*** Stored data Section Begins ***
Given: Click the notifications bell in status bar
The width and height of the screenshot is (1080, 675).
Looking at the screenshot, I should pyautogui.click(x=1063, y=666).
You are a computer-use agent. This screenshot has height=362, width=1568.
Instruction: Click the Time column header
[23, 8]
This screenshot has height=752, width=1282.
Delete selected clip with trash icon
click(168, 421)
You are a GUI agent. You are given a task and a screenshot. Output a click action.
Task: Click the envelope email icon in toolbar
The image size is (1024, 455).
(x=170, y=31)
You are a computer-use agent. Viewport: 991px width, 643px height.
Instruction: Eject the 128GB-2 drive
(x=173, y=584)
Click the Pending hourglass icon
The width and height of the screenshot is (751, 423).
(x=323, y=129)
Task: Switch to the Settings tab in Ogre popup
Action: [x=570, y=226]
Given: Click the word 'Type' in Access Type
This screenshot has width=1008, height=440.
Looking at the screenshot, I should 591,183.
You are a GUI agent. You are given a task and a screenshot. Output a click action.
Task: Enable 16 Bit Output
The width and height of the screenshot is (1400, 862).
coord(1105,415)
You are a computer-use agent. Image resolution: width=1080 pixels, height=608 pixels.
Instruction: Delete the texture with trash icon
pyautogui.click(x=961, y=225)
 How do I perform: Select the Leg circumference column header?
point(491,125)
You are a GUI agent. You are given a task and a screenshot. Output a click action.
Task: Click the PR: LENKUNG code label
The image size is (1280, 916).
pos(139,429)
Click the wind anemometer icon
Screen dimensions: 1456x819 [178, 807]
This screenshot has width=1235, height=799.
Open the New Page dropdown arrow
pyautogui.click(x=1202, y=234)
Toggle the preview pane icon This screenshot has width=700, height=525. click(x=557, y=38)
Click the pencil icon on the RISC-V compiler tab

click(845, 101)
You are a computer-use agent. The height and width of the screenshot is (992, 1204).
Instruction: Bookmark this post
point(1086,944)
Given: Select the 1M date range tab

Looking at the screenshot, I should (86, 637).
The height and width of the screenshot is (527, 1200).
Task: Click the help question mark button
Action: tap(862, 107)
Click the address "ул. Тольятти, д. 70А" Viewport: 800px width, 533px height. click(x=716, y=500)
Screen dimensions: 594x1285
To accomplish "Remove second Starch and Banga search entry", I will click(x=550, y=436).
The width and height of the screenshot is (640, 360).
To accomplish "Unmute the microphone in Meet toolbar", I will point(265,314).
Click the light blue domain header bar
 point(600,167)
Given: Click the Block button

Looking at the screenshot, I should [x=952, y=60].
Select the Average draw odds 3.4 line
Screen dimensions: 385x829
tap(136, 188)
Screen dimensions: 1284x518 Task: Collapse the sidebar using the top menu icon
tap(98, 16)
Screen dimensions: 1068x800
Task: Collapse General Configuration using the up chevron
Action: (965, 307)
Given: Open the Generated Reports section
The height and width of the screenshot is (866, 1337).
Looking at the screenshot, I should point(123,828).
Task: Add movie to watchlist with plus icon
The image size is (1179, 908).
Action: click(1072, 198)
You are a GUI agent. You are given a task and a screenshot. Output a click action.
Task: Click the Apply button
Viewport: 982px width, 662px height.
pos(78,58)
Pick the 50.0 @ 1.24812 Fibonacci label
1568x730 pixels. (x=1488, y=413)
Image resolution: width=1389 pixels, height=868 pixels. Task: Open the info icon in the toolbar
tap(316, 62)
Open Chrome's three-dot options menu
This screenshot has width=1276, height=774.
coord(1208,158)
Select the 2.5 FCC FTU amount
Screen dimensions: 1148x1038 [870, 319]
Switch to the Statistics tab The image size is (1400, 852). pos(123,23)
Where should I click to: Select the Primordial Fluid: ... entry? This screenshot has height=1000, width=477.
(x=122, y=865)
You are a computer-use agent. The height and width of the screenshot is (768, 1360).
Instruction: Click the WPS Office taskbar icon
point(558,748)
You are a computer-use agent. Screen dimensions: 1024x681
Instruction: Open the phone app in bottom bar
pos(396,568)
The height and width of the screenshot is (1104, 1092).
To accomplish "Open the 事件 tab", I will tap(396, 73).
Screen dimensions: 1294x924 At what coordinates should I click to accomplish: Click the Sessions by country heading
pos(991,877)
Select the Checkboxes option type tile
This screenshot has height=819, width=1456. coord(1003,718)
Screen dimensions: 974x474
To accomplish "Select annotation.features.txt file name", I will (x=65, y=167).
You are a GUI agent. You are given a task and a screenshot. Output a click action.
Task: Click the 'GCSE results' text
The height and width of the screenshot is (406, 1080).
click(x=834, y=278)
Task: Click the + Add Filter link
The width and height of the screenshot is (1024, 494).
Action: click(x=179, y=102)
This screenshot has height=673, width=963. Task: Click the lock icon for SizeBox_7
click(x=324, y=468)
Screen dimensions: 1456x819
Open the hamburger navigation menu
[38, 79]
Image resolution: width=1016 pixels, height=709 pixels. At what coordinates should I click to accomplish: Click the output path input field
*** Stored data Section Ends ***
• _Exercise directions_
Each line of the records above should be copied exactly.

• _Task answer_
Given: Click the notifications bell in status bar
The width and height of the screenshot is (1080, 675).
Looking at the screenshot, I should pyautogui.click(x=1063, y=666).
You are a computer-use agent. This screenshot has height=362, width=1568.
Instruction: Click the Time column header
[23, 8]
This screenshot has height=752, width=1282.
Delete selected clip with trash icon
click(168, 421)
You are a GUI agent. You are given a task and a screenshot. Output a click action.
Task: Click the envelope email icon in toolbar
The image size is (1024, 455).
(x=170, y=31)
You are a computer-use agent. Viewport: 991px width, 643px height.
Instruction: Eject the 128GB-2 drive
(x=173, y=584)
Click the Pending hourglass icon
The width and height of the screenshot is (751, 423).
(x=323, y=129)
Task: Switch to the Settings tab in Ogre popup
Action: [x=570, y=226]
Given: Click the word 'Type' in Access Type
This screenshot has width=1008, height=440.
Looking at the screenshot, I should 591,183.
You are a GUI agent. You are given a task and a screenshot. Output a click action.
Task: Enable 16 Bit Output
The width and height of the screenshot is (1400, 862).
coord(1105,415)
You are a computer-use agent. Image resolution: width=1080 pixels, height=608 pixels.
Instruction: Delete the texture with trash icon
pyautogui.click(x=961, y=225)
 How do I perform: Select the Leg circumference column header?
point(491,125)
You are a GUI agent. You are given a task and a screenshot. Output a click action.
Task: Click the PR: LENKUNG code label
The image size is (1280, 916).
pos(139,429)
Click the wind anemometer icon
Screen dimensions: 1456x819 [178, 807]
This screenshot has width=1235, height=799.
Open the New Page dropdown arrow
pyautogui.click(x=1202, y=234)
Toggle the preview pane icon This screenshot has width=700, height=525. click(x=557, y=38)
Click the pencil icon on the RISC-V compiler tab

click(845, 101)
You are a computer-use agent. The height and width of the screenshot is (992, 1204).
Instruction: Bookmark this post
point(1086,944)
Given: Select the 1M date range tab

Looking at the screenshot, I should (86, 637).
The height and width of the screenshot is (527, 1200).
Task: Click the help question mark button
Action: tap(862, 107)
Click the address "ул. Тольятти, д. 70А" Viewport: 800px width, 533px height. click(x=716, y=500)
Screen dimensions: 594x1285
To accomplish "Remove second Starch and Banga search entry", I will click(x=550, y=436).
The width and height of the screenshot is (640, 360).
To accomplish "Unmute the microphone in Meet toolbar", I will point(265,314).
Click the light blue domain header bar
 point(600,167)
Given: Click the Block button

Looking at the screenshot, I should [x=952, y=60].
Select the Average draw odds 3.4 line
Screen dimensions: 385x829
tap(136, 188)
Screen dimensions: 1284x518 Task: Collapse the sidebar using the top menu icon
tap(98, 16)
Screen dimensions: 1068x800
Task: Collapse General Configuration using the up chevron
Action: (965, 307)
Given: Open the Generated Reports section
The height and width of the screenshot is (866, 1337).
Looking at the screenshot, I should point(123,828).
Task: Add movie to watchlist with plus icon
The image size is (1179, 908).
Action: click(1072, 198)
You are a GUI agent. You are given a task and a screenshot. Output a click action.
Task: Click the Apply button
Viewport: 982px width, 662px height.
pos(78,58)
Pick the 50.0 @ 1.24812 Fibonacci label
1568x730 pixels. (x=1488, y=413)
Image resolution: width=1389 pixels, height=868 pixels. Task: Open the info icon in the toolbar
tap(316, 62)
Open Chrome's three-dot options menu
This screenshot has width=1276, height=774.
coord(1208,158)
Select the 2.5 FCC FTU amount
Screen dimensions: 1148x1038 [870, 319]
Switch to the Statistics tab The image size is (1400, 852). pos(123,23)
Where should I click to: Select the Primordial Fluid: ... entry? This screenshot has height=1000, width=477.
(x=122, y=865)
You are a computer-use agent. The height and width of the screenshot is (768, 1360).
Instruction: Click the WPS Office taskbar icon
point(558,748)
You are a computer-use agent. Screen dimensions: 1024x681
Instruction: Open the phone app in bottom bar
pos(396,568)
The height and width of the screenshot is (1104, 1092).
To accomplish "Open the 事件 tab", I will tap(396, 73).
Screen dimensions: 1294x924 At what coordinates should I click to accomplish: Click the Sessions by country heading
pos(991,877)
Select the Checkboxes option type tile
This screenshot has height=819, width=1456. coord(1003,718)
Screen dimensions: 974x474
To accomplish "Select annotation.features.txt file name", I will (x=65, y=167).
You are a GUI agent. You are given a task and a screenshot. Output a click action.
Task: Click the 'GCSE results' text
The height and width of the screenshot is (406, 1080).
click(x=834, y=278)
Task: Click the + Add Filter link
The width and height of the screenshot is (1024, 494).
Action: click(x=179, y=102)
This screenshot has height=673, width=963. Task: Click the lock icon for SizeBox_7
click(x=324, y=468)
Screen dimensions: 1456x819
Open the hamburger navigation menu
[38, 79]
Image resolution: width=1016 pixels, height=709 pixels. At what coordinates should I click to accomplish: Click the output path input field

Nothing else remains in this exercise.